加えて、参議院では依然として与党が少数派に近い構図が続き、野党の牽制力も無視できない。政策が停滞したり、大きな対立が生じたりすれば、支持率は急激に変動する可能性がある。

第三に、外交・安全保障問題も評価を左右する重要な要素である。高市は「台湾有事」と日本の安全を結びつけ、安全保障議論を具体化させた。

3月の日米首脳会談や、4月1日のフランスのエマニュエル・マクロン大統領との日仏首脳会談でも、台湾海峡の平和の重要性と、力による一方的な現状変更への反対が強調された。

高市は台湾問題の国際化を進め、一定の成果を挙げている。一方で、中国側は国民党主席とのいわゆる「鄭習会」を通じて台湾問題の「内政化」を図り対抗しており、地域情勢が緊張すれば、高市政権はより大きな圧力に直面し、政治的な余地が狭まる可能性もある。

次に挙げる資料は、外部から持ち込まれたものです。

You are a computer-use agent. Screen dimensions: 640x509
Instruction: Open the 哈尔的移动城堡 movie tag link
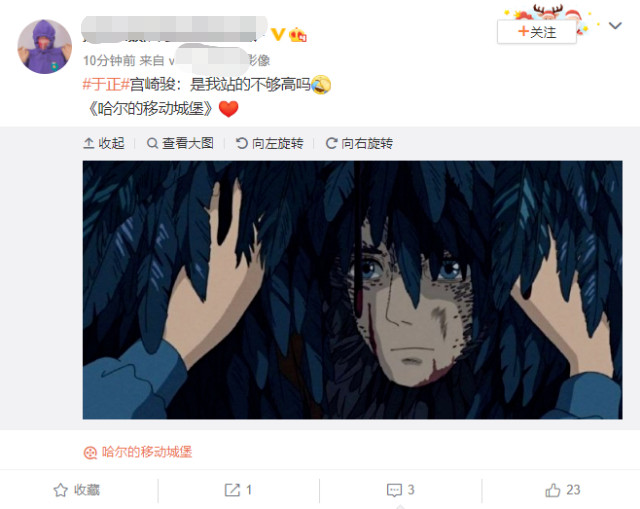click(147, 452)
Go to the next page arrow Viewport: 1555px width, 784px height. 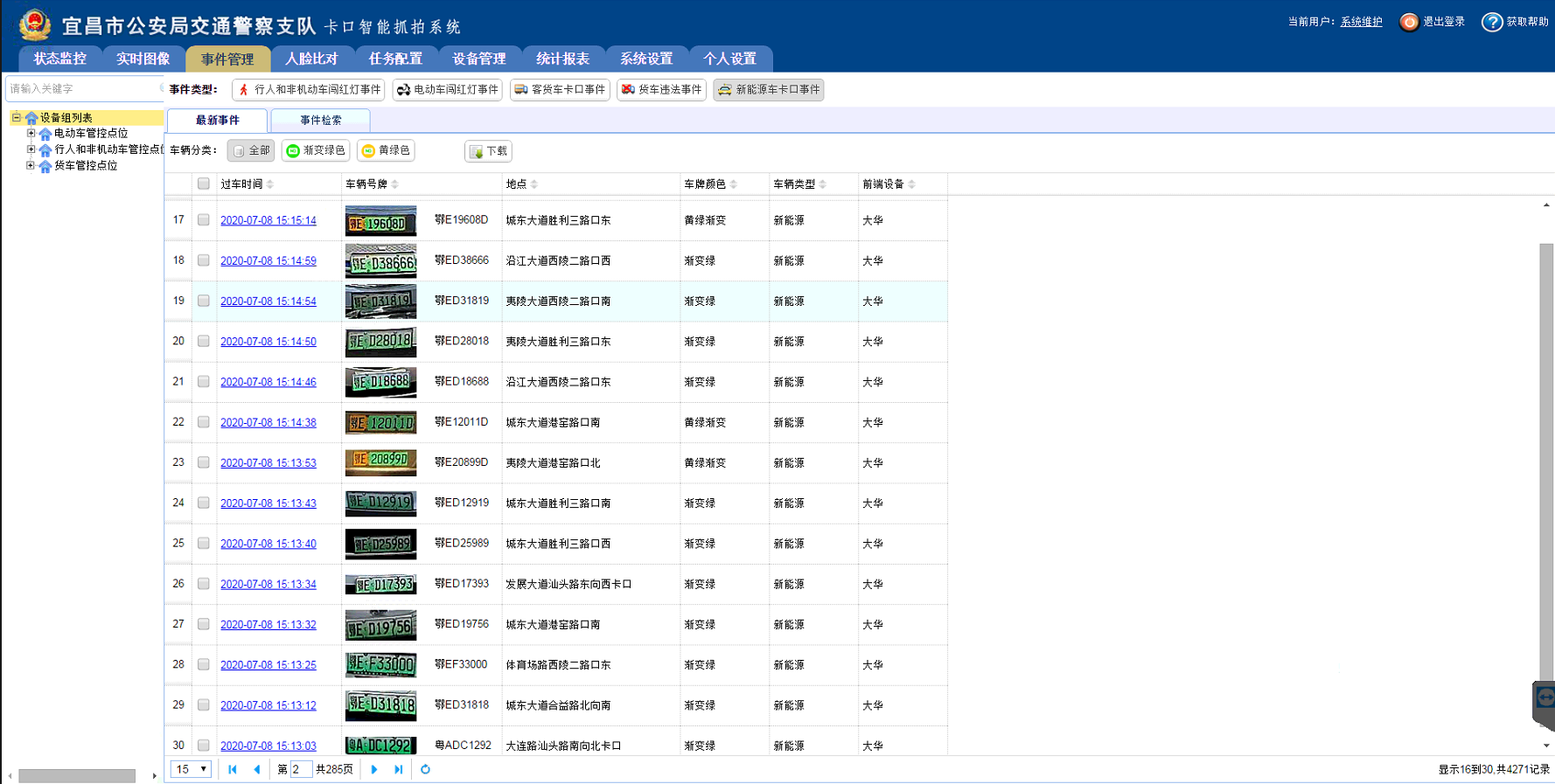point(374,770)
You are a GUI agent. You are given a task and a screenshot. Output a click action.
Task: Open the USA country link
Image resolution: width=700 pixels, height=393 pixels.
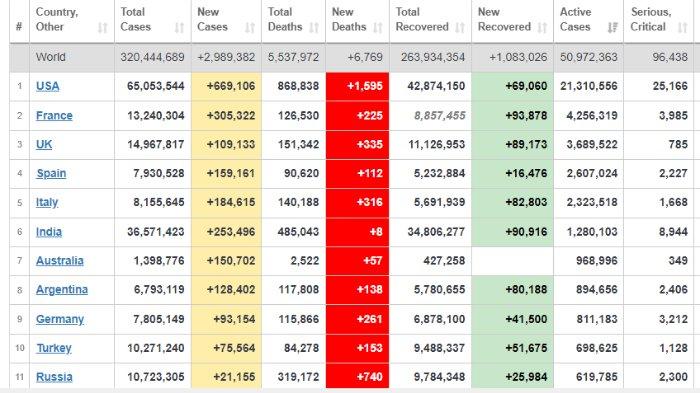point(47,86)
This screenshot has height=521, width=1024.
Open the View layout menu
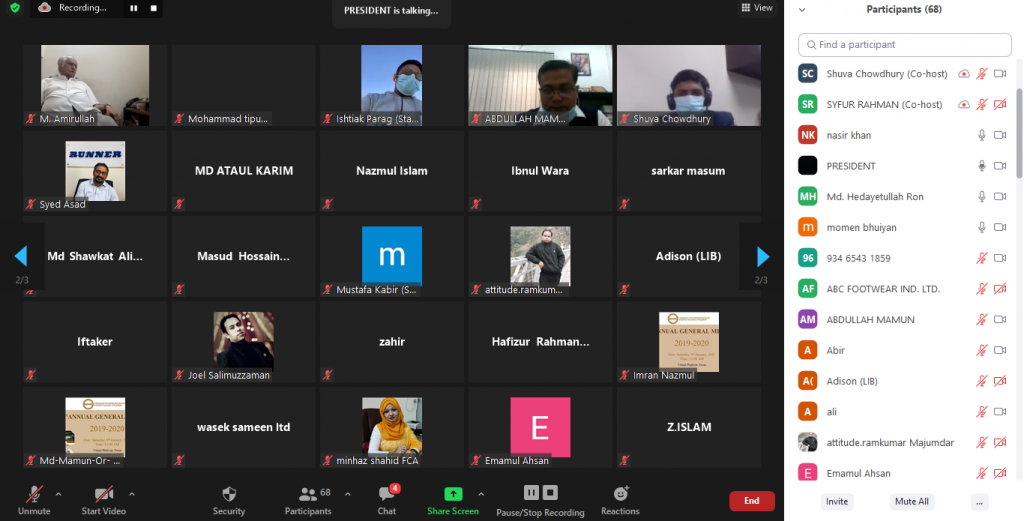pyautogui.click(x=757, y=8)
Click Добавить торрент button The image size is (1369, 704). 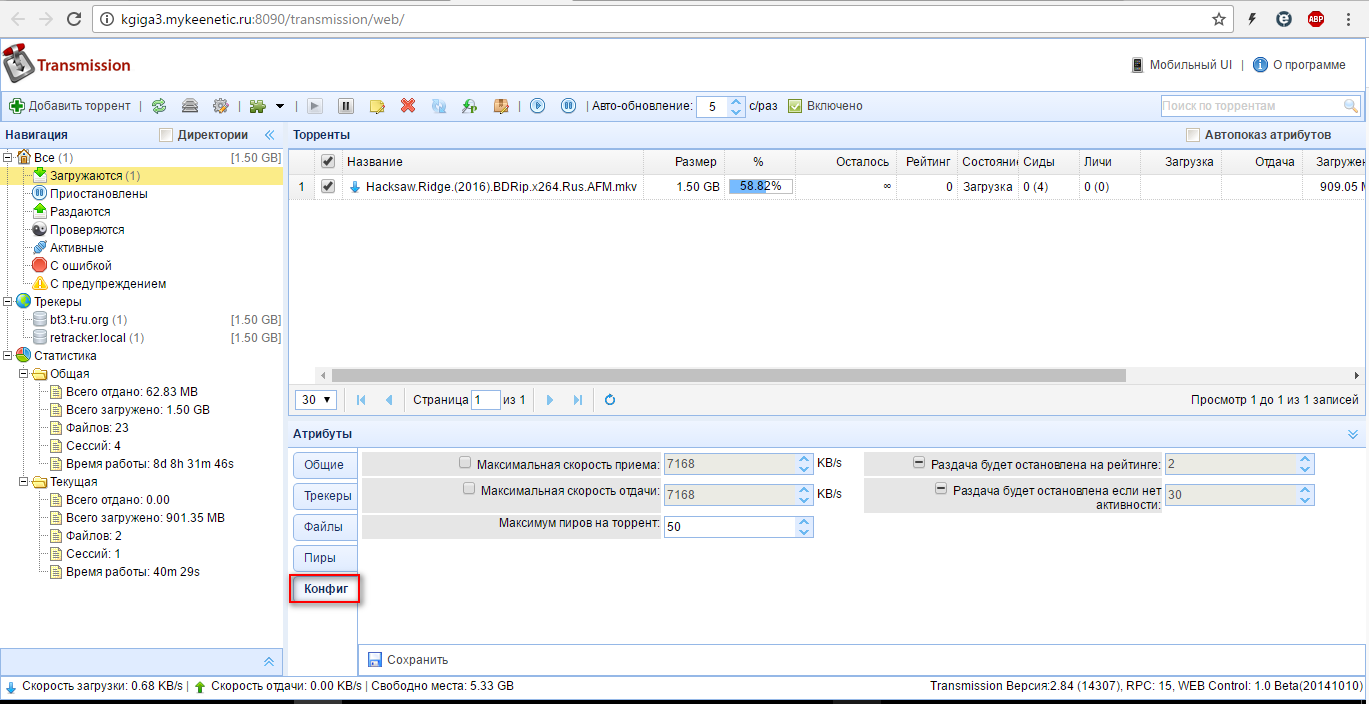coord(70,106)
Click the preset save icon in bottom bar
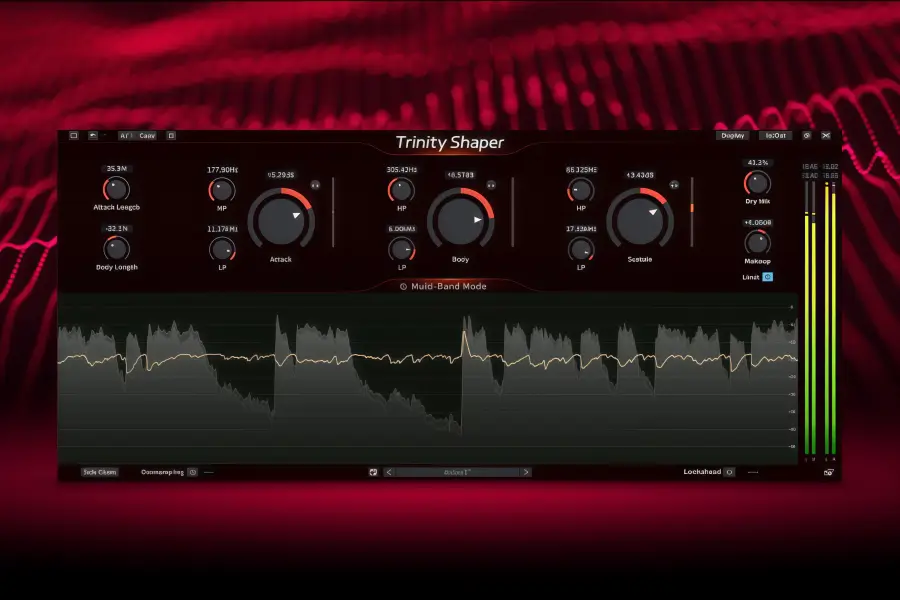 (372, 472)
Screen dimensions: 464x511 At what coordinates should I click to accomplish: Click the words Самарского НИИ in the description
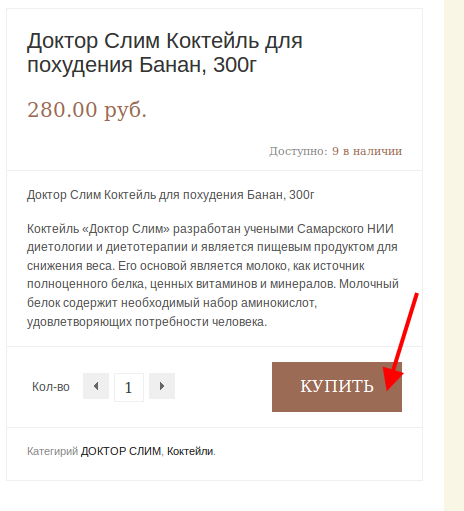coord(345,229)
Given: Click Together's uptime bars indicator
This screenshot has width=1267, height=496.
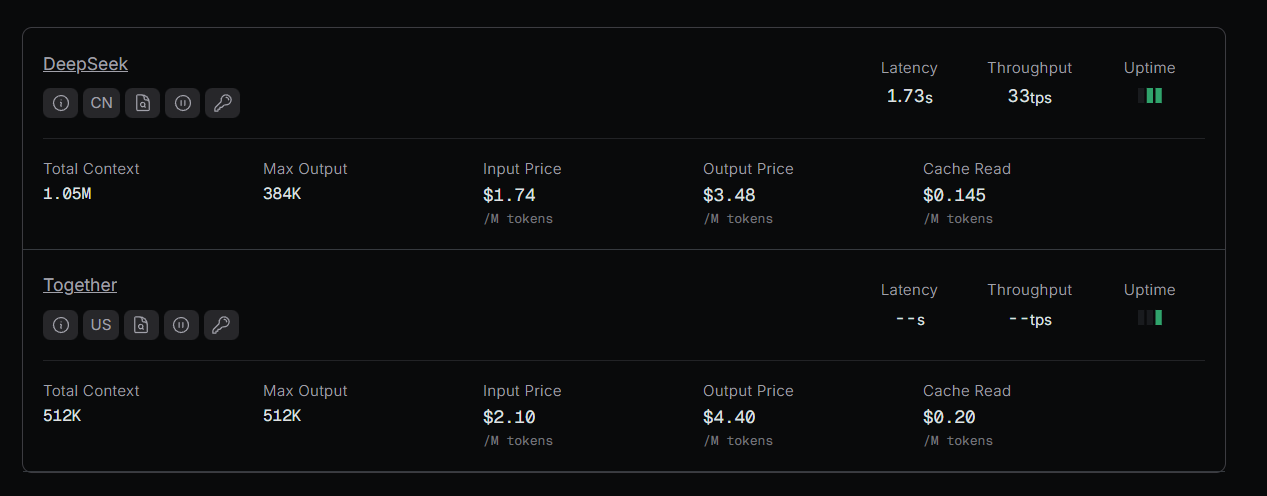Looking at the screenshot, I should tap(1150, 318).
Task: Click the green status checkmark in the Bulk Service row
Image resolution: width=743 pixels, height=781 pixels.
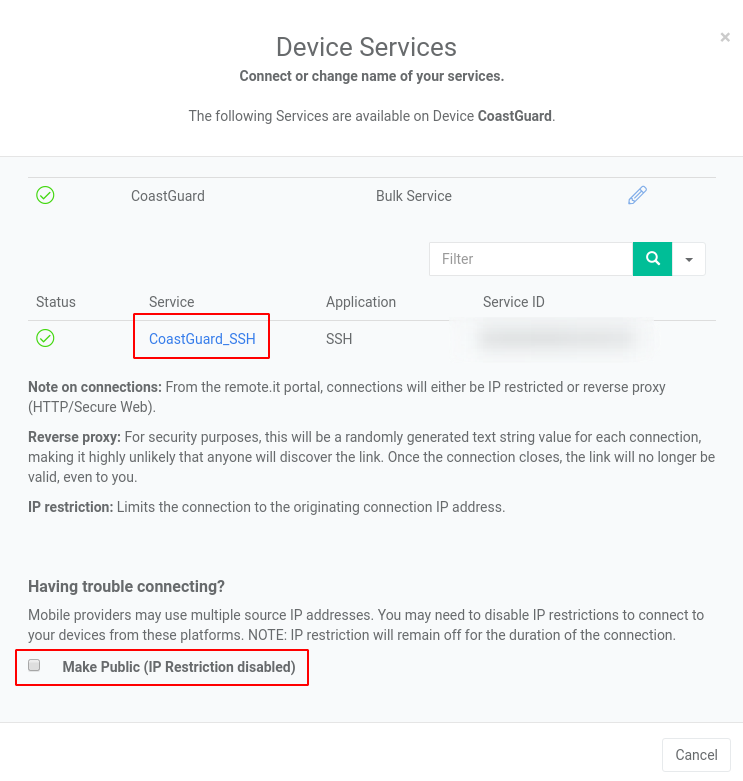Action: point(45,195)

第四に、そのリーダーシップの強みが実際の統治成果へと転化できるかが問われる。高市は「外柔内剛」とも言える決断力ある姿勢と、国際舞台での高い発信力によって広い支持を得ている。しかし、そのイメージが具体的な政策成果に結びつかなければ、支持基盤は徐々に揺らぐだろう。

総じて言えば、高市の高支持率は偶然ではなく、構造的要因と個人資質が重なり合った結果である。ただし、その持続性を左右するのは現在の勢いではなく、経済・外交・制度の各面でいかに実績を積み上げられるかにかかっている。

民意は流動的であり、政権を支える力にも、覆す力にもなり得る。支持率は上昇もすれば急落もする。最終的に問われるのは、やはり統治能力そのものである。